**ASSIGNMENT:**
Below are some records. Quote exactly the lines from the one that contains "Given: Click the 8.14% premium rate cell" through the last, both included, and leave out the pictures.

------------------------------

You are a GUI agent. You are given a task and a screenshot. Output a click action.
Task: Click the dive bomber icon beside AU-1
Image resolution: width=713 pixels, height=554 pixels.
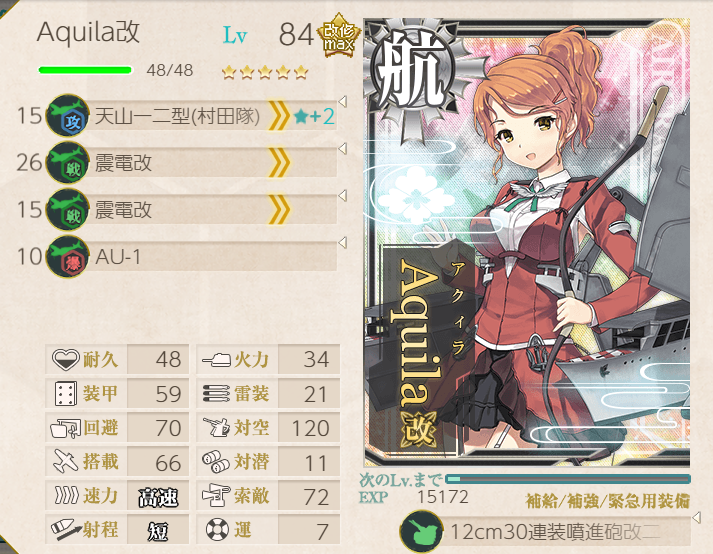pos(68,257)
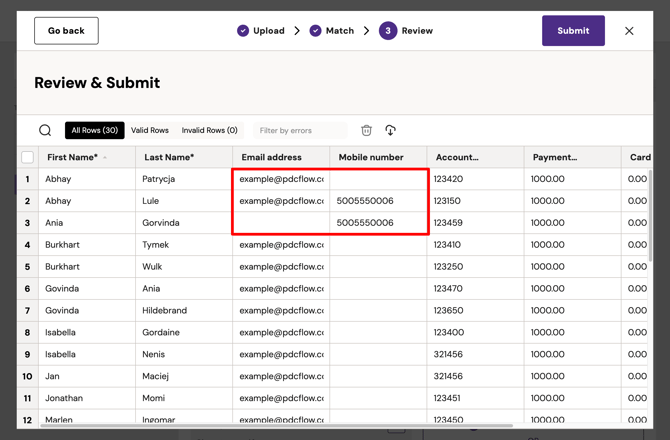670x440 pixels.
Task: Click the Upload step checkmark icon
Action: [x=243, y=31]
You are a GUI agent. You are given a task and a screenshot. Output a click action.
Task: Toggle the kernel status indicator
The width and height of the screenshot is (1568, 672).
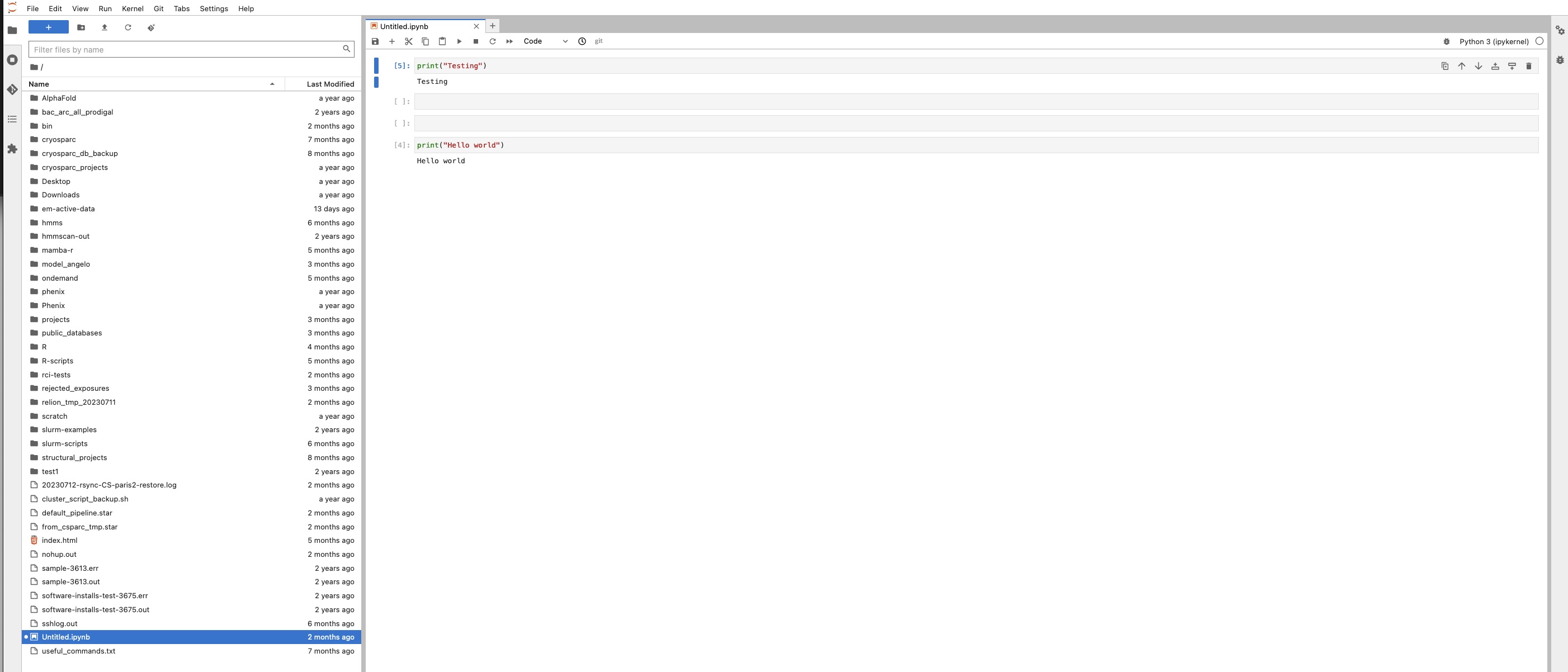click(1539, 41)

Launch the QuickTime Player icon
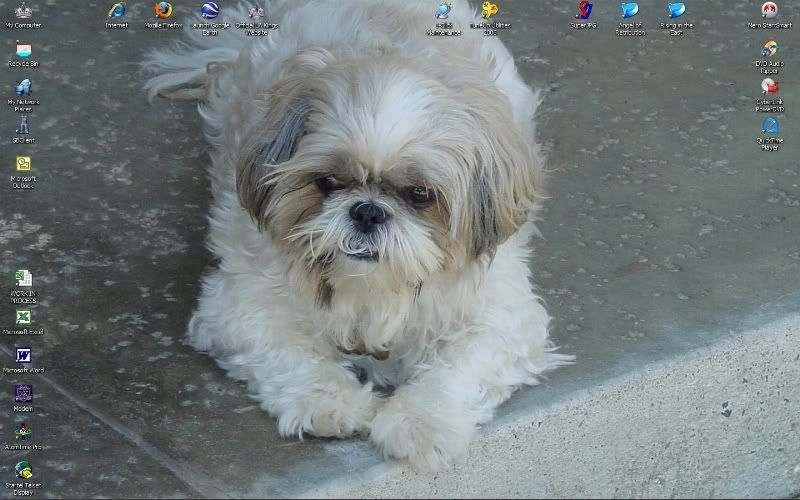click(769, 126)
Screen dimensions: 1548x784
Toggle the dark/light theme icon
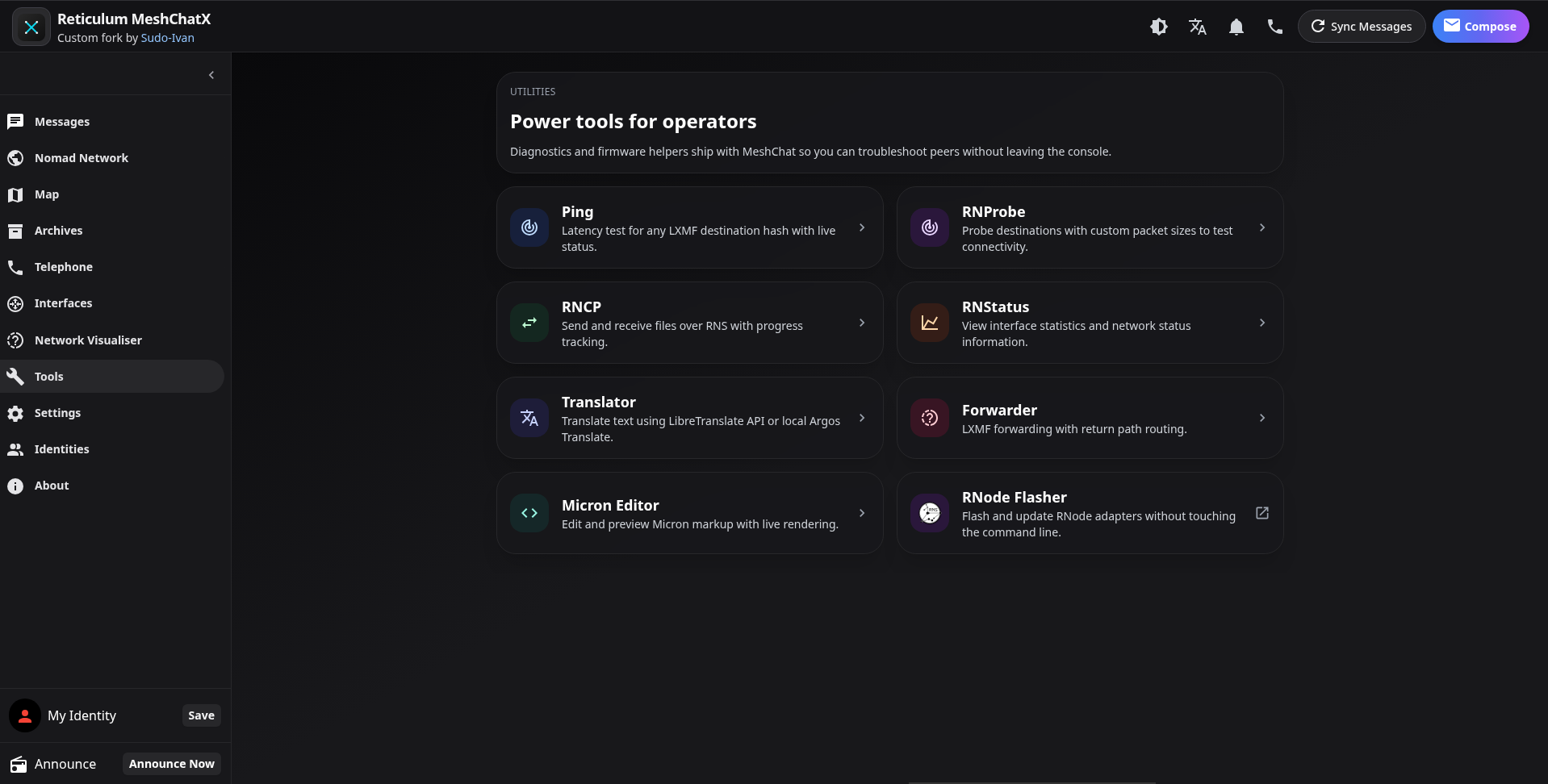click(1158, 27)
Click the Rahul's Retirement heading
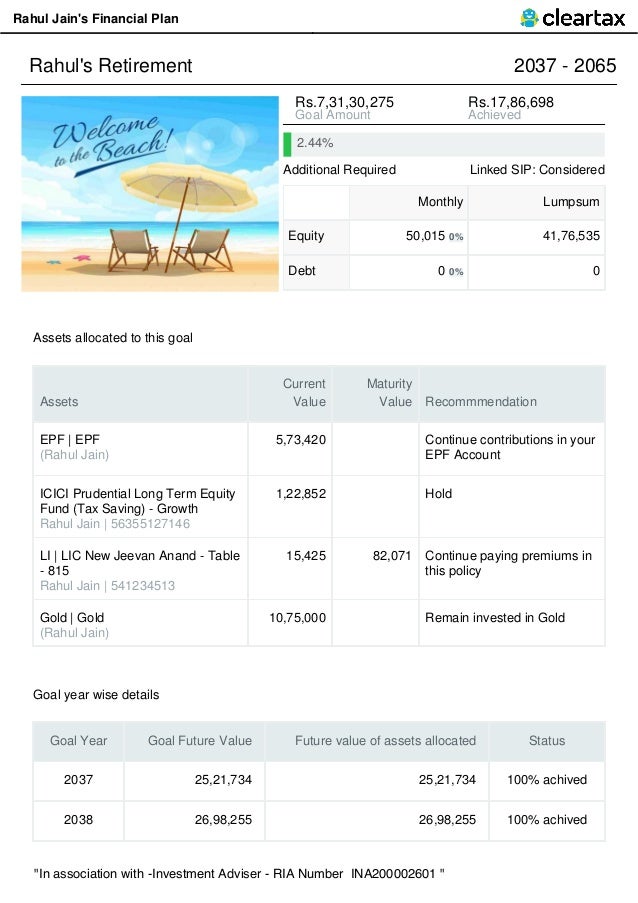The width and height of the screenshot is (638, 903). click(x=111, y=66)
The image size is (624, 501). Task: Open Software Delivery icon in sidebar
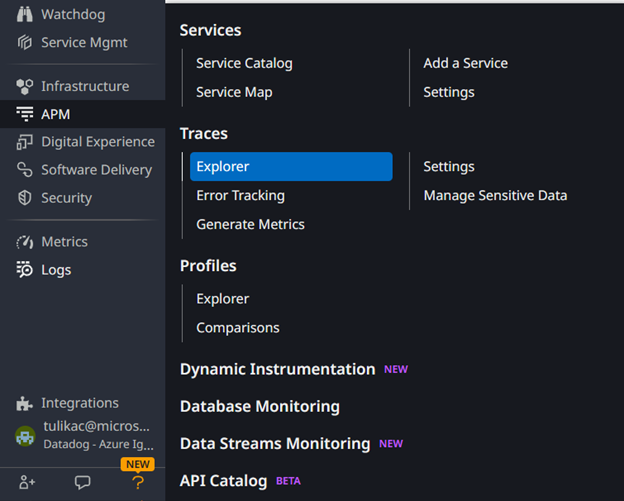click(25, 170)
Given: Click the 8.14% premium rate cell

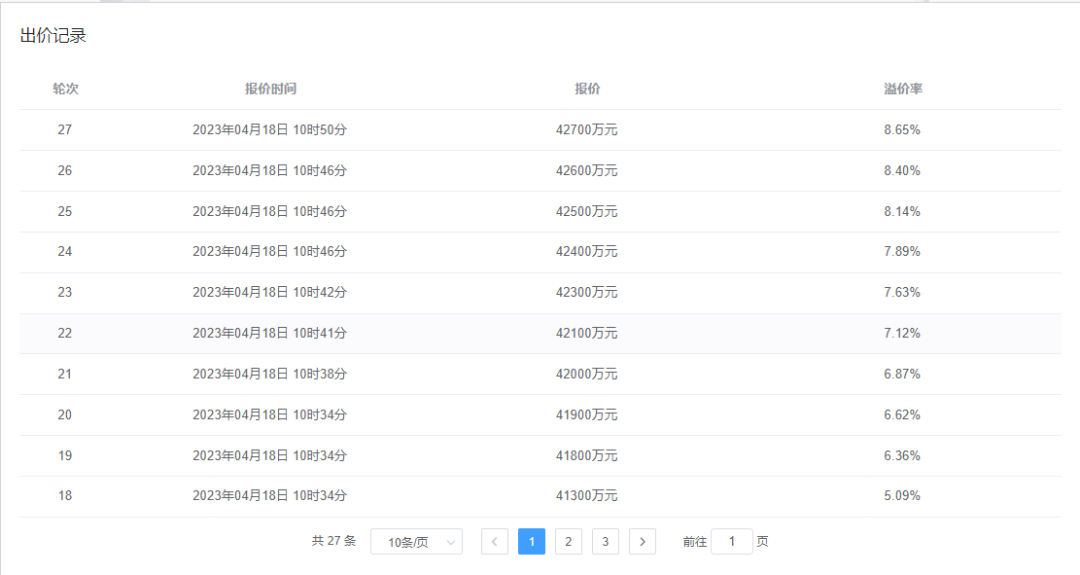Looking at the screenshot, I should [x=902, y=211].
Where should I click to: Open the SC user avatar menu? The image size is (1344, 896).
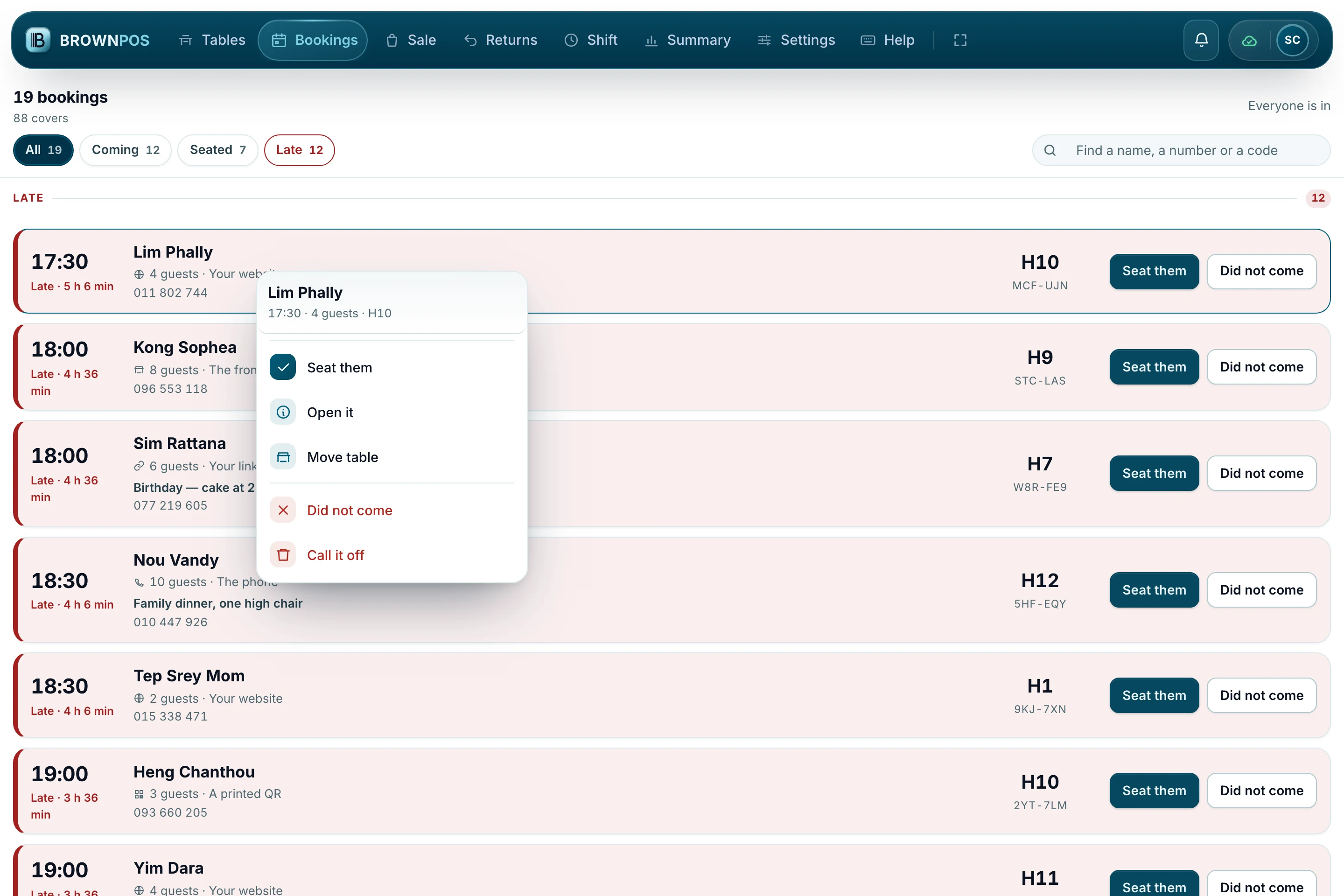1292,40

------------------------------

**SOLUTION TO THE EXERCISE:**
Given: Click the 8.14% premium rate cell

Looking at the screenshot, I should [x=902, y=211].
Where should I click to: Open the SC user avatar menu? The image size is (1344, 896).
1292,40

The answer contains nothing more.